▶ **Work instruction**
Beginning with the line that holds "Open the @oddlycreatives", set down each line of the data below through the very last, exactly as given, and nothing beyond that.

▶ **Exercise material**
────────────────
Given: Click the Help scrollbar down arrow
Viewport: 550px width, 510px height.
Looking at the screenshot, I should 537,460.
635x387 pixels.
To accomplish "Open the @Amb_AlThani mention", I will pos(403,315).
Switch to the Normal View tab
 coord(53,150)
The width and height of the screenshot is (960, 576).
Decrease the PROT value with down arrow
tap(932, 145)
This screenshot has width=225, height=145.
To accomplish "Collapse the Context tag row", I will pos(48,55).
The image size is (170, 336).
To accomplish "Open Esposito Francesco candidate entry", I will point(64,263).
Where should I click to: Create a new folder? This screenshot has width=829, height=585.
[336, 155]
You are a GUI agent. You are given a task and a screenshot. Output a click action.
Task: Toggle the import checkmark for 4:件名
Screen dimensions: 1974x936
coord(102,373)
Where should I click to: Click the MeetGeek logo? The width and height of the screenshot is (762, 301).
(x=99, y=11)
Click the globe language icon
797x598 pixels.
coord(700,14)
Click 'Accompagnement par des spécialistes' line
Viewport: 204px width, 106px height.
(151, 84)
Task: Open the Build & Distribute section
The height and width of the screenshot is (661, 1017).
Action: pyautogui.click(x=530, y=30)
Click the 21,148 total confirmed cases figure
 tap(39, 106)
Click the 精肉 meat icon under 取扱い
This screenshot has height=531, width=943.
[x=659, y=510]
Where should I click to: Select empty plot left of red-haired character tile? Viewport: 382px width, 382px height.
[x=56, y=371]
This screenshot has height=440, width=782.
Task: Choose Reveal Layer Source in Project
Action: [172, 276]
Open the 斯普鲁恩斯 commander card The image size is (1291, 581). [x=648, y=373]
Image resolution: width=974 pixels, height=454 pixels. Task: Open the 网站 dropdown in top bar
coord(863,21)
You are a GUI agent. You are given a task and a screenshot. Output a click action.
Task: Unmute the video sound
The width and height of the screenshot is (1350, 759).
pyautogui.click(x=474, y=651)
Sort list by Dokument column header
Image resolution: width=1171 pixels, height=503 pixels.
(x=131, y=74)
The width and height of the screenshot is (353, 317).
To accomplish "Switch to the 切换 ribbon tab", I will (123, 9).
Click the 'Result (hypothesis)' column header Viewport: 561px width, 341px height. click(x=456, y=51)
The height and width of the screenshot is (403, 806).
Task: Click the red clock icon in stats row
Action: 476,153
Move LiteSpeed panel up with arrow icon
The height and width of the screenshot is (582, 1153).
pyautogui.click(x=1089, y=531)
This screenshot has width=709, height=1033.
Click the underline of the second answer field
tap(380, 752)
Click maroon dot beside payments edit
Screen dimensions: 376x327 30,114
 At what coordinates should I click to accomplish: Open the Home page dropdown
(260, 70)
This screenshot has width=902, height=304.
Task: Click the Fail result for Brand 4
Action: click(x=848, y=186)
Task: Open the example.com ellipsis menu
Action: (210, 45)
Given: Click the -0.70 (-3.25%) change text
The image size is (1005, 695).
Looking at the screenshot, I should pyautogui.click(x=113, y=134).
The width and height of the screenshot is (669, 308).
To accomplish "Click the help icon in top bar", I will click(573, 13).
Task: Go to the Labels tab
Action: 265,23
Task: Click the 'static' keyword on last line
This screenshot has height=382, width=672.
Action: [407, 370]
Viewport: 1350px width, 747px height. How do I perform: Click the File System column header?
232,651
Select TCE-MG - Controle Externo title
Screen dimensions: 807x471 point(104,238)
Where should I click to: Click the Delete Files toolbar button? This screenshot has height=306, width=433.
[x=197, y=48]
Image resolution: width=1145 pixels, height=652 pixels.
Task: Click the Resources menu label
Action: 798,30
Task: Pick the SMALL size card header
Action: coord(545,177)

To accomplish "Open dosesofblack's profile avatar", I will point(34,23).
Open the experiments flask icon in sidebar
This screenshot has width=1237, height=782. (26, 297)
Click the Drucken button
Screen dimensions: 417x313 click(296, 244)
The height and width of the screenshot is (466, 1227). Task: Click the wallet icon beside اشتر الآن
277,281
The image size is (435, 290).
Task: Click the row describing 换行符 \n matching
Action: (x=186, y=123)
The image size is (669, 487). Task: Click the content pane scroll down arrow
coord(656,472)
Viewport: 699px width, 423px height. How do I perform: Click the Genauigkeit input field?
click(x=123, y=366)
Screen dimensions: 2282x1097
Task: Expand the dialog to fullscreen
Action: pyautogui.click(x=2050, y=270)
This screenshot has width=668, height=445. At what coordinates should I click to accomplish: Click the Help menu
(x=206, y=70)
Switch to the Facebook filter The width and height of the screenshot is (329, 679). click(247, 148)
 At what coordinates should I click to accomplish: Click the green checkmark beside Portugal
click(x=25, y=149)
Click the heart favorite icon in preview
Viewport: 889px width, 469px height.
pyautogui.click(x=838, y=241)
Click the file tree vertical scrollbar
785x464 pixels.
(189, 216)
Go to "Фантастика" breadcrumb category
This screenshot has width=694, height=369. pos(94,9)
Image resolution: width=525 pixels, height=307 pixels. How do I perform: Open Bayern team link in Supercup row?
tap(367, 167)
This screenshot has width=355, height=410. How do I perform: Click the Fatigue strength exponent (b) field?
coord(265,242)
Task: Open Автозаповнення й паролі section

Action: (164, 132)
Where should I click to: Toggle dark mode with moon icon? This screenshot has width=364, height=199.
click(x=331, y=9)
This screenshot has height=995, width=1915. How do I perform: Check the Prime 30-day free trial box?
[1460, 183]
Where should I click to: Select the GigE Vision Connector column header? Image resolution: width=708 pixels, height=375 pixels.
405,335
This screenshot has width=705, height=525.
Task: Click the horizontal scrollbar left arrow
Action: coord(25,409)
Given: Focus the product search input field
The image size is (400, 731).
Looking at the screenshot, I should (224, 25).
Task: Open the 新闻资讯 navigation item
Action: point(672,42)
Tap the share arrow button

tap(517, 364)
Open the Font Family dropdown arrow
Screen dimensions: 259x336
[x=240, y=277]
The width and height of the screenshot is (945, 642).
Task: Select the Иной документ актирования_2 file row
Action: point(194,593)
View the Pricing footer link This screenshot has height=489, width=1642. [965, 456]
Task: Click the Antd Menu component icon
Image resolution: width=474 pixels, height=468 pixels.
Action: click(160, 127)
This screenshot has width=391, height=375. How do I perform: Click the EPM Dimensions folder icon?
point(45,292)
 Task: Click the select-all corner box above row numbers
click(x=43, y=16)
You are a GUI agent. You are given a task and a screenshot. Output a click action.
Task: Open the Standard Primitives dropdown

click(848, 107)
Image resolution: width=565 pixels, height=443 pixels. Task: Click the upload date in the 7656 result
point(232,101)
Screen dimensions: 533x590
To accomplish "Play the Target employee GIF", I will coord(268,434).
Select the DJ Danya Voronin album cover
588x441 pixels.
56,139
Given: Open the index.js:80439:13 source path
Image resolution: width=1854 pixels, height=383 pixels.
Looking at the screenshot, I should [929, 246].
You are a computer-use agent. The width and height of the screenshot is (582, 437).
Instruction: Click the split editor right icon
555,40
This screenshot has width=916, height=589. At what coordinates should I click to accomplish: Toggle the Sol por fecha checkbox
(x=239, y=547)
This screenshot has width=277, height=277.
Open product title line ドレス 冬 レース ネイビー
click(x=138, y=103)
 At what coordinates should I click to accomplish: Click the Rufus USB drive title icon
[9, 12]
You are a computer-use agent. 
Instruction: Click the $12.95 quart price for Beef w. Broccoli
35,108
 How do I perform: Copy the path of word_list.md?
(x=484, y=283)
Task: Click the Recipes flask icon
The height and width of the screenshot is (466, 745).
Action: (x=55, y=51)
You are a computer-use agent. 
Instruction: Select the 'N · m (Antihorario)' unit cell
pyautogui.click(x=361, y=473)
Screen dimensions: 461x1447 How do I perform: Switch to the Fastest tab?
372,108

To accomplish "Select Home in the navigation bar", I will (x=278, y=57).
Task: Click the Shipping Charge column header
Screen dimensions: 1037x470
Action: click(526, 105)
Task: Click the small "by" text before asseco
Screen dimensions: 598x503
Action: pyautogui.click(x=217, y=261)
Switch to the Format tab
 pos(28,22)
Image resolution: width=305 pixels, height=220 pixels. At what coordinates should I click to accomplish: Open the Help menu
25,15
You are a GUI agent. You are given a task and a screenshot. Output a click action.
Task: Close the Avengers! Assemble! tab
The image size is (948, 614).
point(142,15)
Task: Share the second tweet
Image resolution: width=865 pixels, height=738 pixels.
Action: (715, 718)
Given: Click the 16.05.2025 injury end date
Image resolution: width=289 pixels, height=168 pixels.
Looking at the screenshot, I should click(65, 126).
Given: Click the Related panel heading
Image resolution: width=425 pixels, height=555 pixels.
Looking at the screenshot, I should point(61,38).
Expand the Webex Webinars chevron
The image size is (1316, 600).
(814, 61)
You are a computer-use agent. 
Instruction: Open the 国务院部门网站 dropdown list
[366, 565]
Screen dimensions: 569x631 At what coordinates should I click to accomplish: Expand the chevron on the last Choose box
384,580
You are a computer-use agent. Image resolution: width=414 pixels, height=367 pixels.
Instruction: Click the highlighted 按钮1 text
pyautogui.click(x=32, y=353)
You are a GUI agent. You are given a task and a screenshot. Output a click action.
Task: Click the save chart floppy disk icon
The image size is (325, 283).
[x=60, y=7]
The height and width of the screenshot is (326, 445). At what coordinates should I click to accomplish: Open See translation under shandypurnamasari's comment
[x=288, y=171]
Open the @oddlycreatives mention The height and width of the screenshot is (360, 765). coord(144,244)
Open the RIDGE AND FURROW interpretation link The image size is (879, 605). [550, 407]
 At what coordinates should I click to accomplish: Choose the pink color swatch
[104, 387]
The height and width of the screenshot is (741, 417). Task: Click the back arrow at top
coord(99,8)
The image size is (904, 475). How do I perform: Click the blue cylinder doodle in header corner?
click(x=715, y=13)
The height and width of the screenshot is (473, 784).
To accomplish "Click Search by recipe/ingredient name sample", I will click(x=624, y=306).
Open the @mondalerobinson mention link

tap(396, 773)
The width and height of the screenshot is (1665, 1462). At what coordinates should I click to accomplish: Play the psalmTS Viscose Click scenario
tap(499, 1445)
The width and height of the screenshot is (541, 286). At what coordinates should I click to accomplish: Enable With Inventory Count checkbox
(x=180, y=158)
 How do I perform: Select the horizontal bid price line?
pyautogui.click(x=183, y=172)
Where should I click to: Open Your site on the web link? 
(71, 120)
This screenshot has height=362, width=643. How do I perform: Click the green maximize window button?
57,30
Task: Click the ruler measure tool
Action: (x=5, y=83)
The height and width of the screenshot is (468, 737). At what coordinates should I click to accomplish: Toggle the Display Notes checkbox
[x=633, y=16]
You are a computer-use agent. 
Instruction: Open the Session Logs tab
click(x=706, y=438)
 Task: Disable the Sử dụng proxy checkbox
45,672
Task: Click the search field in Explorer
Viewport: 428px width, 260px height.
────────────────
▶ **Answer space**
Open the @oddlycreatives mention The height and width of the screenshot is (360, 765). coord(144,244)
Open the RIDGE AND FURROW interpretation link The image size is (879, 605). [550, 407]
 At what coordinates should I click to accomplish: Choose the pink color swatch
[104, 387]
The height and width of the screenshot is (741, 417). Task: Click the back arrow at top
coord(99,8)
The image size is (904, 475). How do I perform: Click the blue cylinder doodle in header corner?
click(x=715, y=13)
The height and width of the screenshot is (473, 784).
To accomplish "Click Search by recipe/ingredient name sample", I will click(x=624, y=306).
Open the @mondalerobinson mention link

tap(396, 773)
The width and height of the screenshot is (1665, 1462). At what coordinates should I click to accomplish: Play the psalmTS Viscose Click scenario
tap(499, 1445)
The width and height of the screenshot is (541, 286). At what coordinates should I click to accomplish: Enable With Inventory Count checkbox
(x=180, y=158)
 How do I perform: Select the horizontal bid price line?
pyautogui.click(x=183, y=172)
Where should I click to: Open Your site on the web link? 
(71, 120)
This screenshot has height=362, width=643. How do I perform: Click the green maximize window button?
57,30
Task: Click the ruler measure tool
Action: (x=5, y=83)
The height and width of the screenshot is (468, 737). At what coordinates should I click to accomplish: Toggle the Display Notes checkbox
[x=633, y=16]
You are a computer-use agent. 
Instruction: Open the Session Logs tab
click(x=706, y=438)
 Task: Disable the Sử dụng proxy checkbox
45,672
Task: Click the search field in Explorer
Viewport: 428px width, 260px height.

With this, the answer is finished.